• **WORK TASK**:
Every line containing "agent" should be identified and copied from the data below.

• **Data extracted from a collection**:
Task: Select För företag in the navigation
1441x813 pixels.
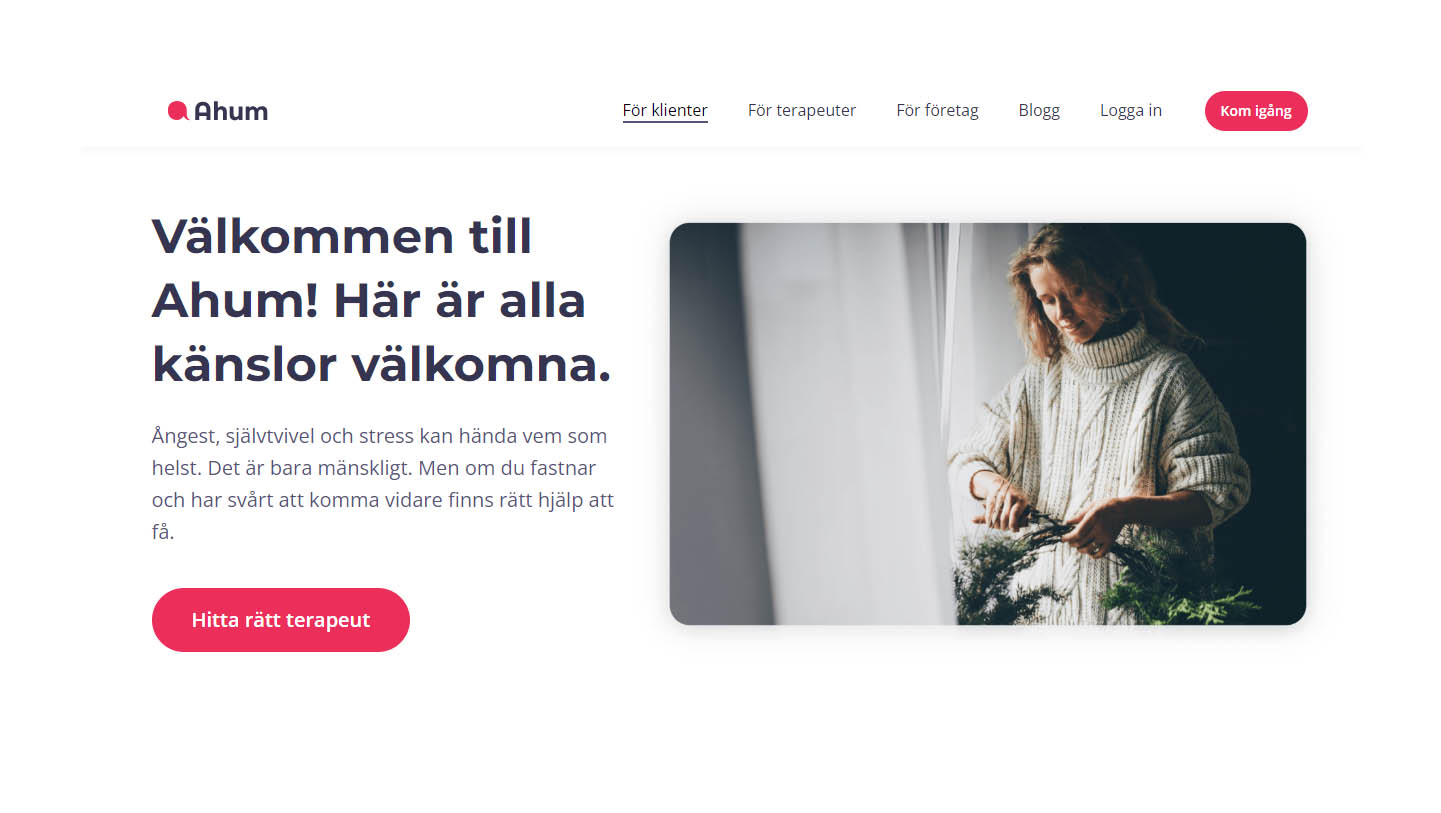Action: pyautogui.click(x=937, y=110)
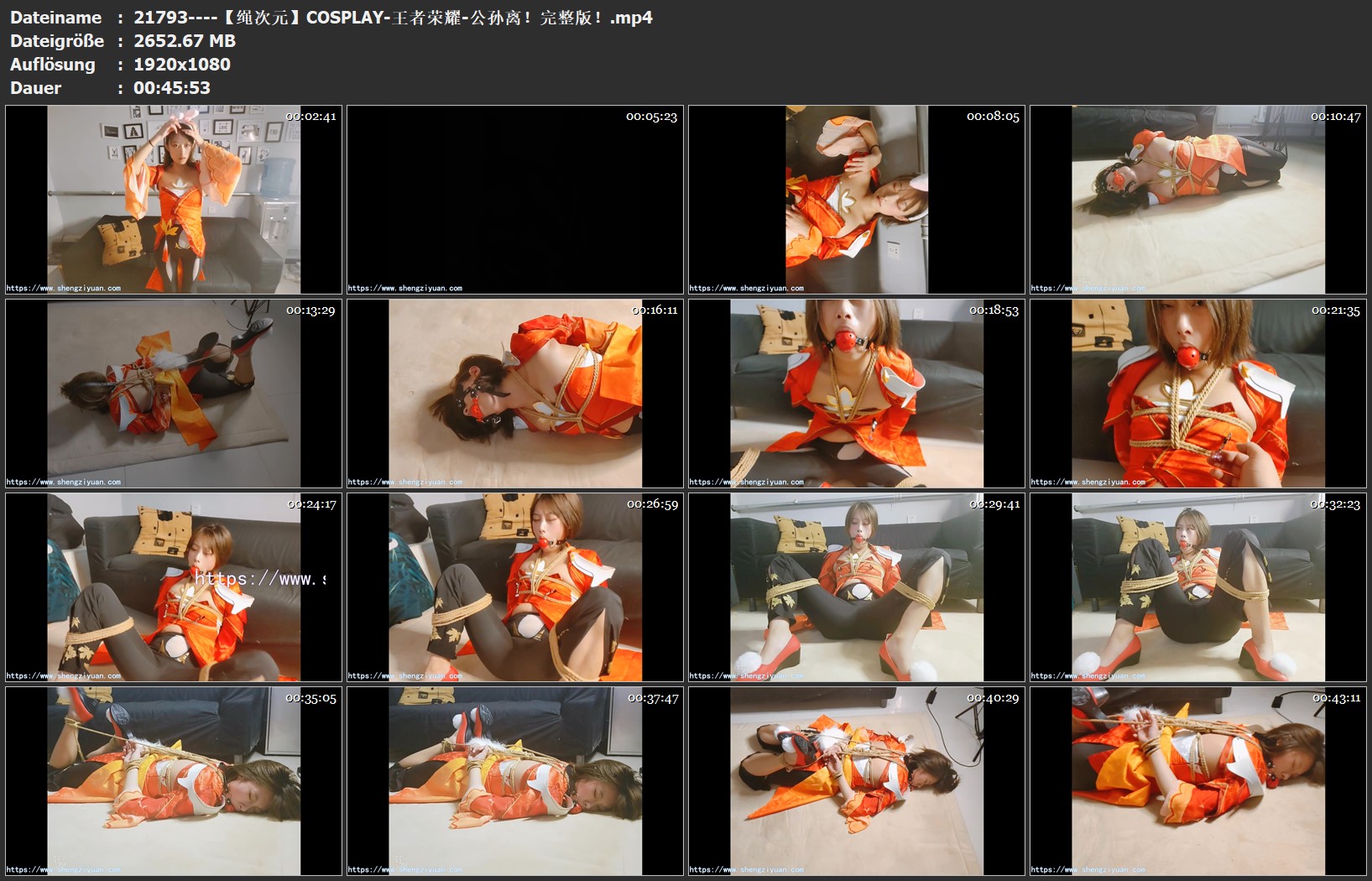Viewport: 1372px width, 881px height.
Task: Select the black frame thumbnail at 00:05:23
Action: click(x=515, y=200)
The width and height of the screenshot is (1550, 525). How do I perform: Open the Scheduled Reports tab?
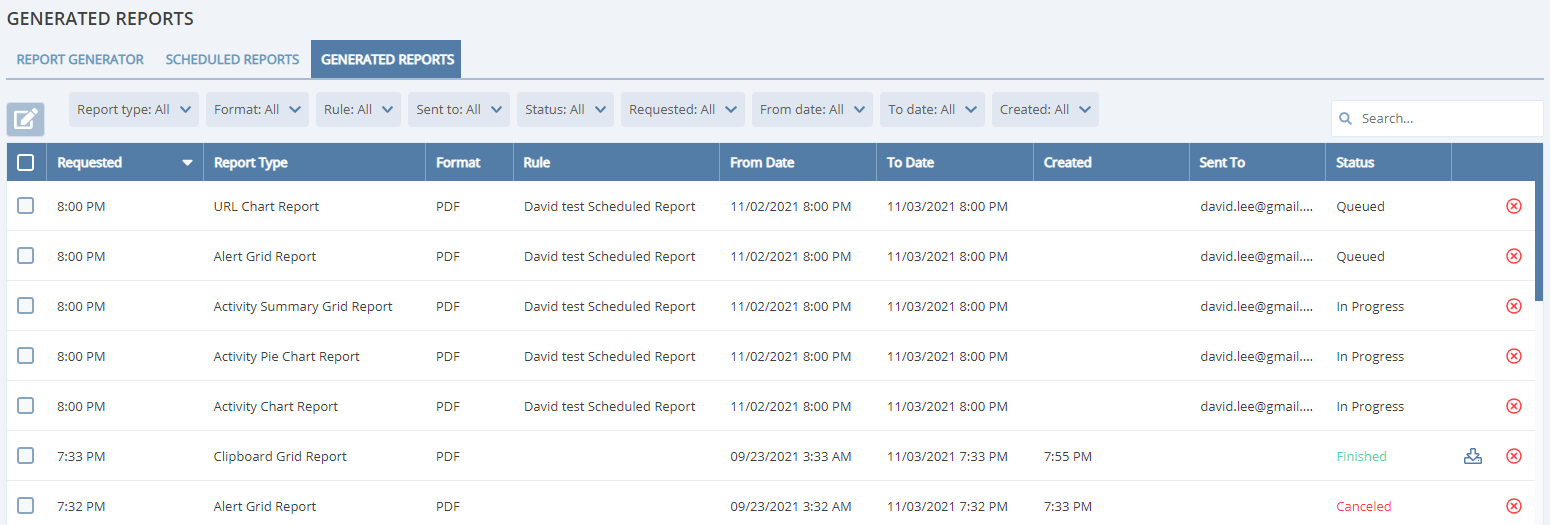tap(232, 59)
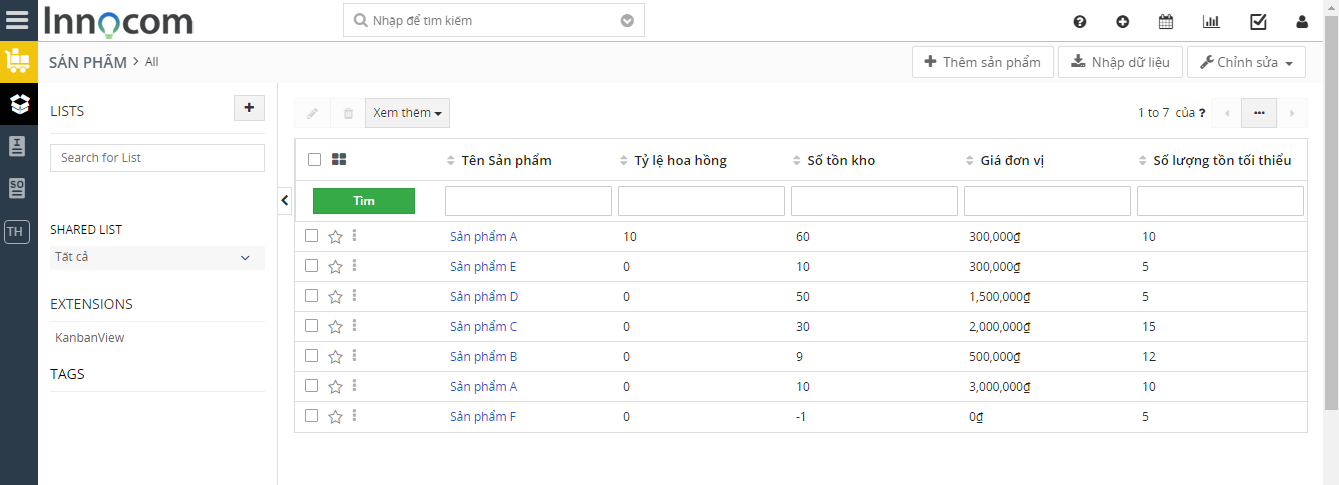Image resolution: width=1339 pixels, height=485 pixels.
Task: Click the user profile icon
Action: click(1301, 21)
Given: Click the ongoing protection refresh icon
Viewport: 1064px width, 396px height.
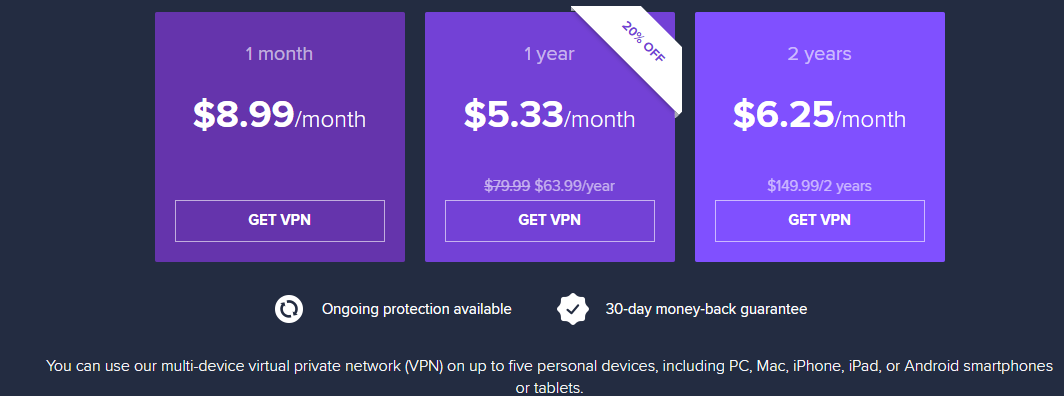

==

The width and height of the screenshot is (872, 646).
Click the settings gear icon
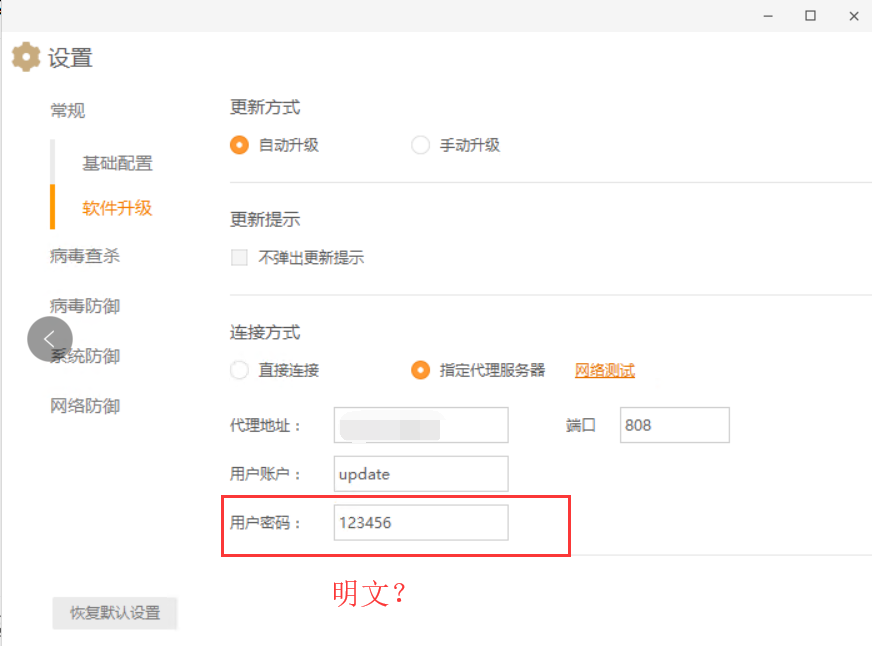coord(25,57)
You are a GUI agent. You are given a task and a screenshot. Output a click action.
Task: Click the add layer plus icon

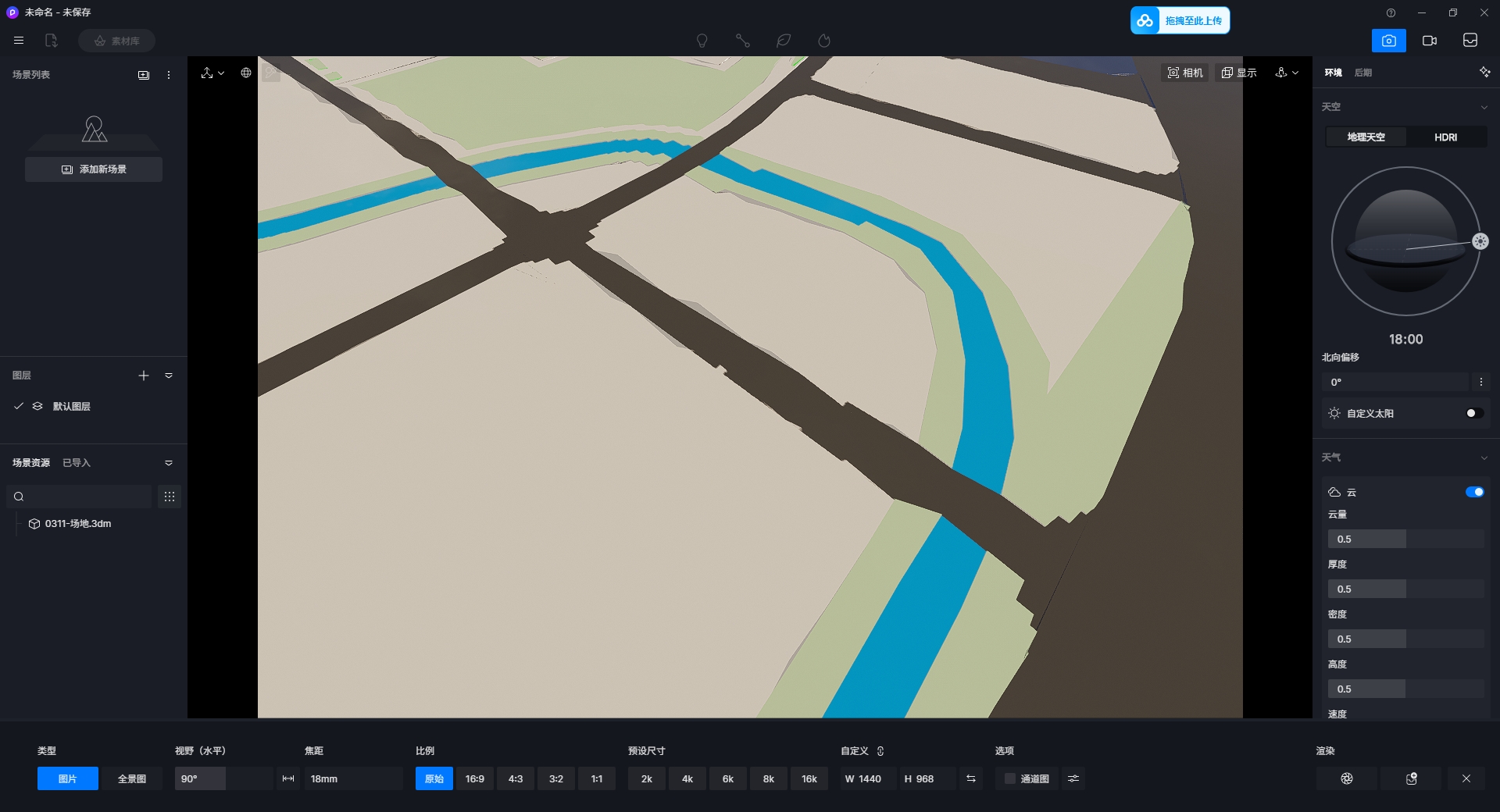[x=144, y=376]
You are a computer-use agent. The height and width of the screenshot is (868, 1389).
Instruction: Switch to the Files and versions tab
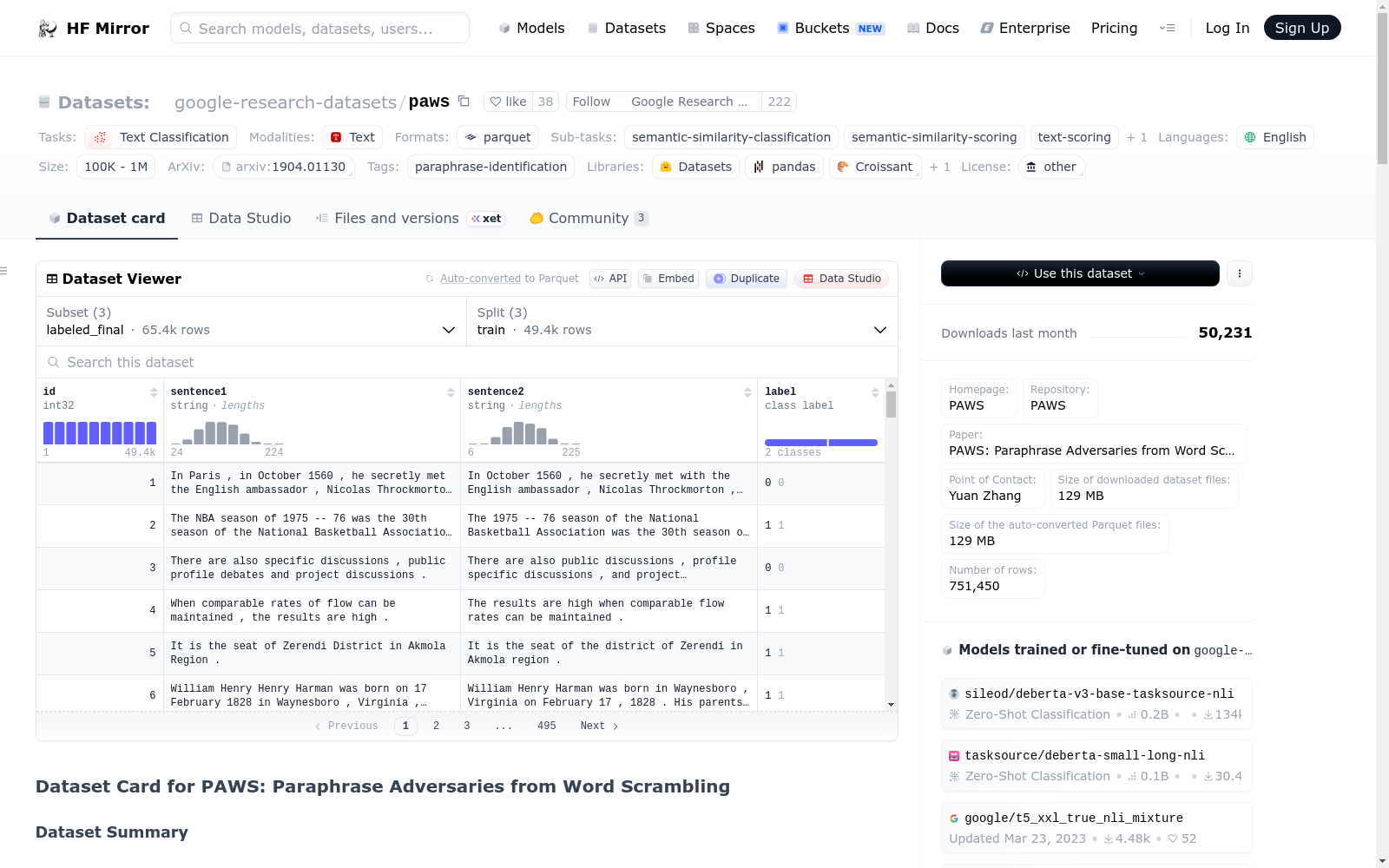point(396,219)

...

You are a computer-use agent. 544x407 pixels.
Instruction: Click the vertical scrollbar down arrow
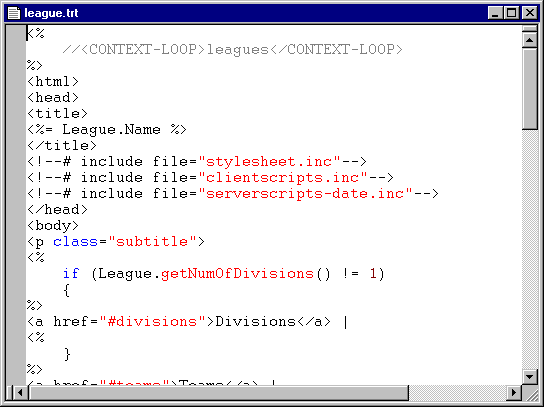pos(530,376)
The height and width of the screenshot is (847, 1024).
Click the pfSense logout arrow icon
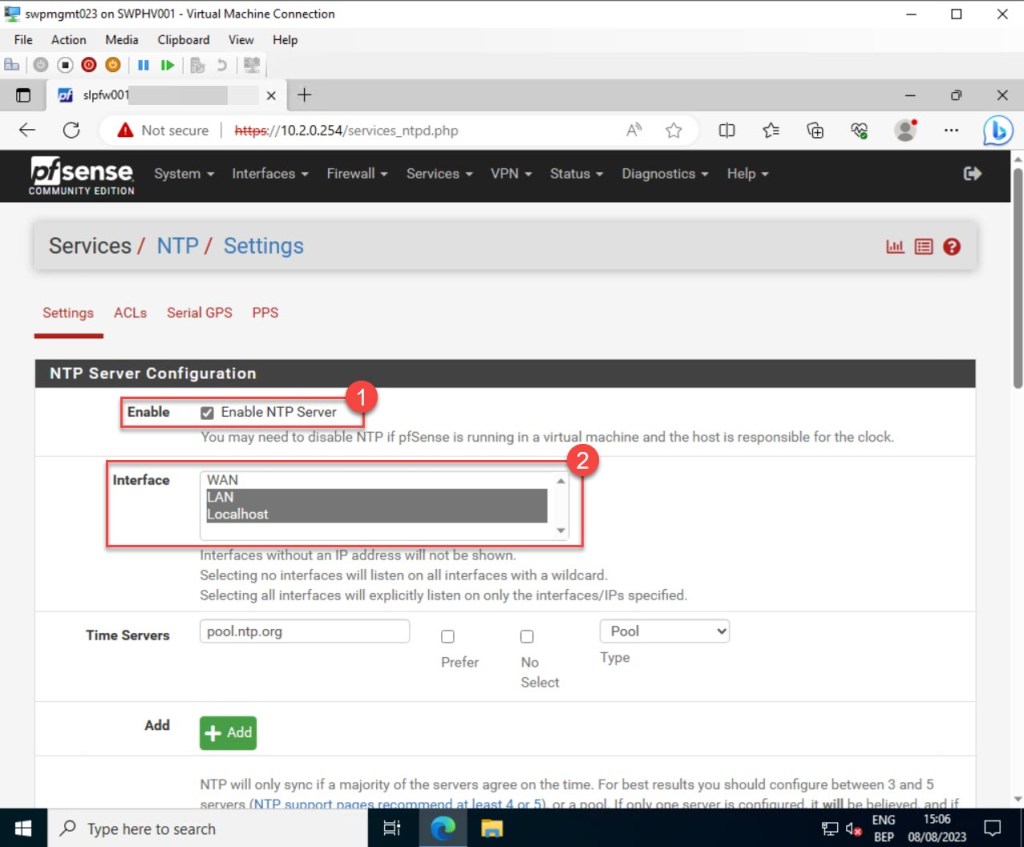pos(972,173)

• **SOLUTION BELOW**:
You are a GUI agent. You are given a task and a screenshot. Output a click action.
You are a computer-use agent. The height and width of the screenshot is (868, 1389).
You are a computer-use agent. 544x407 pixels.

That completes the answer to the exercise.